Items listed in a dataset:
■ ■ ■ ■
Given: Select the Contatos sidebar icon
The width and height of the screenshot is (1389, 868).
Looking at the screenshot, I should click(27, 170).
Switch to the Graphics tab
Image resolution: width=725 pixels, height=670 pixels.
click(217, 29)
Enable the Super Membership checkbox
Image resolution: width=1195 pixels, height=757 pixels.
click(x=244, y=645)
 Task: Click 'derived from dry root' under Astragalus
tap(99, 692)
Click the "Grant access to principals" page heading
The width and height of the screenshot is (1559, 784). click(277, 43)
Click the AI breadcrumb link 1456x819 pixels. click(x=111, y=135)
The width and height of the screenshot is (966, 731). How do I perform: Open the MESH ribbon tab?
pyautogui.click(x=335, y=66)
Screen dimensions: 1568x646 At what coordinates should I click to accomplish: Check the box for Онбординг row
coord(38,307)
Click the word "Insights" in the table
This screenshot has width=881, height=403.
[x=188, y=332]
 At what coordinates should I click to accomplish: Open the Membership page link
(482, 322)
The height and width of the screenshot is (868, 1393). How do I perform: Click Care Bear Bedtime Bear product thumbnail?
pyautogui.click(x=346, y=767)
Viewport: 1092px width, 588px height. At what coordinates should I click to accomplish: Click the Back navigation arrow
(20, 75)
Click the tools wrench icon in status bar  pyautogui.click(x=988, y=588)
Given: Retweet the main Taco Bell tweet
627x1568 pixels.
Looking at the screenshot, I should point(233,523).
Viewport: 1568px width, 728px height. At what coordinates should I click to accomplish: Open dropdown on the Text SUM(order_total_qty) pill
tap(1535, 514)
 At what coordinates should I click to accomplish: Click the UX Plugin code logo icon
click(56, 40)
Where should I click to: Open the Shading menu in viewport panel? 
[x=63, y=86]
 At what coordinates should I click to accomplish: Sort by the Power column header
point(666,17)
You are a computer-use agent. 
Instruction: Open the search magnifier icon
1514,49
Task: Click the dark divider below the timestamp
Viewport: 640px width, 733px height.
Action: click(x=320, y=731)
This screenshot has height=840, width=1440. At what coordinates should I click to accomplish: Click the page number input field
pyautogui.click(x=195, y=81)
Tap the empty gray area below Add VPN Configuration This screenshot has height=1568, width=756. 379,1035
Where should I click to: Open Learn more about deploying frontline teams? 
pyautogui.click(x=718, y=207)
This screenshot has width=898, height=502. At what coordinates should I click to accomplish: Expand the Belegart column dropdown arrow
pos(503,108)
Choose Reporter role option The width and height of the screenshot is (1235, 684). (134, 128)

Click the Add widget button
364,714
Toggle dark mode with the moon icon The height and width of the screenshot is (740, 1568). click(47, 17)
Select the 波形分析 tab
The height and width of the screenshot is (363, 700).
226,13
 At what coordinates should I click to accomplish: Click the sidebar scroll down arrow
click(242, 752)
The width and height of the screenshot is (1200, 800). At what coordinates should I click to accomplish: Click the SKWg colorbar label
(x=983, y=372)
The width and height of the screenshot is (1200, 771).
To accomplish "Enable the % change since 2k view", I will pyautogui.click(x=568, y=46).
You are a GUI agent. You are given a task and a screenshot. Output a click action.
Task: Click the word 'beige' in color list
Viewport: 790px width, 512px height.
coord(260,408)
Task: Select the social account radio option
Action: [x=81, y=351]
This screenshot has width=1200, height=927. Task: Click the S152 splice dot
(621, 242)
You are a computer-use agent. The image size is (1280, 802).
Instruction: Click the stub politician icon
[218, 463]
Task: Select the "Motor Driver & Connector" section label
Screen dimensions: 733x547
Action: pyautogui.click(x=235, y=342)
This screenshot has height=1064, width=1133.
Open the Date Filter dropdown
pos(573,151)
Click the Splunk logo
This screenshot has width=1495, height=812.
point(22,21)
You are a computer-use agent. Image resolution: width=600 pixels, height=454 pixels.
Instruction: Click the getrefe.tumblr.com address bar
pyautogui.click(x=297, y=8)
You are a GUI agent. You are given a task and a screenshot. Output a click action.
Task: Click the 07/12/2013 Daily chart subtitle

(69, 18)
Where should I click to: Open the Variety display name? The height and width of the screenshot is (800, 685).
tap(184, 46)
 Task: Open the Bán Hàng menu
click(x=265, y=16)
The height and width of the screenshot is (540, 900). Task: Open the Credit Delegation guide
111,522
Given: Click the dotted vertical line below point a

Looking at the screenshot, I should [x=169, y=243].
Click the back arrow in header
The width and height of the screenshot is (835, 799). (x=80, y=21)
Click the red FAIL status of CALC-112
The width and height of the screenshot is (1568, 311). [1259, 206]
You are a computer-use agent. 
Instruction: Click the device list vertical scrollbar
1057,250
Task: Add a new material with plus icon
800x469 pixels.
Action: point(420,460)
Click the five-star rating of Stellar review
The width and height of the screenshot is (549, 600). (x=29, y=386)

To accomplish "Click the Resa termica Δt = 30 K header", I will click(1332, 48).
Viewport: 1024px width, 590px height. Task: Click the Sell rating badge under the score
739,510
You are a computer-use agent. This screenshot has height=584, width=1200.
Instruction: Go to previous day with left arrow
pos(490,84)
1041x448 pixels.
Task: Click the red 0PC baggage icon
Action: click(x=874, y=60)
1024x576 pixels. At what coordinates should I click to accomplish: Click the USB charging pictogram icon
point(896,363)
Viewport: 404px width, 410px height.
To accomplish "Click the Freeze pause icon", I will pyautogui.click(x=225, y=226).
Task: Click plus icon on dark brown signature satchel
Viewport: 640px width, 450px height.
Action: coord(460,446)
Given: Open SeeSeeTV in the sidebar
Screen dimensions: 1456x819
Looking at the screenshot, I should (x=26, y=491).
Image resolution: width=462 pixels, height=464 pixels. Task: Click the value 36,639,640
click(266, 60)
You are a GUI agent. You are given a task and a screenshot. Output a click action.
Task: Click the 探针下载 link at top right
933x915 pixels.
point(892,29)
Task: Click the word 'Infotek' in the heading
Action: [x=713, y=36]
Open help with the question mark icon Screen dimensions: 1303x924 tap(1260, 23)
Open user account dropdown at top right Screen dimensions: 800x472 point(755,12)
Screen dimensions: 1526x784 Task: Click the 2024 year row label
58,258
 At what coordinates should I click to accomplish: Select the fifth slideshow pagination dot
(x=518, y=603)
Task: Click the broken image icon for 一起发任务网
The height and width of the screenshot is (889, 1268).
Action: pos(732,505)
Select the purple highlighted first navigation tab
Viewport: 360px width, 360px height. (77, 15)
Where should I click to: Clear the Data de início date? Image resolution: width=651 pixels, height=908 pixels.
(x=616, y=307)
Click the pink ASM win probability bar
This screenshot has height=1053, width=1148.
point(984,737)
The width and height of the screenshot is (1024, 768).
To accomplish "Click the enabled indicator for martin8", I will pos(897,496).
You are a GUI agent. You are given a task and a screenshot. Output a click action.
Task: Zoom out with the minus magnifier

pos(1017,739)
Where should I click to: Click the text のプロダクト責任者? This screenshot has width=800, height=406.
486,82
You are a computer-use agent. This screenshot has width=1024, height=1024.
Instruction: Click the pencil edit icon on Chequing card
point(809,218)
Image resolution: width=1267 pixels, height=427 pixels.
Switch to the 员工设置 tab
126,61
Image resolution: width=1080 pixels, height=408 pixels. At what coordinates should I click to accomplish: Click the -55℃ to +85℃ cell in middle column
■ ■ ■ ■
▸ **DIRECTIONS FOR THIS TASK**
Rewrite the data from its first line through the line containing "tap(99, 692)", switching "Graphics" to "Display" and keeping everything else the same.

▸ **SOLVED PROBLEM**
Given: Select the Contatos sidebar icon
The width and height of the screenshot is (1389, 868).
Looking at the screenshot, I should click(27, 170).
Switch to the Display tab
Image resolution: width=725 pixels, height=670 pixels.
click(217, 29)
Enable the Super Membership checkbox
Image resolution: width=1195 pixels, height=757 pixels.
click(x=244, y=645)
 Task: Click 'derived from dry root' under Astragalus
tap(99, 692)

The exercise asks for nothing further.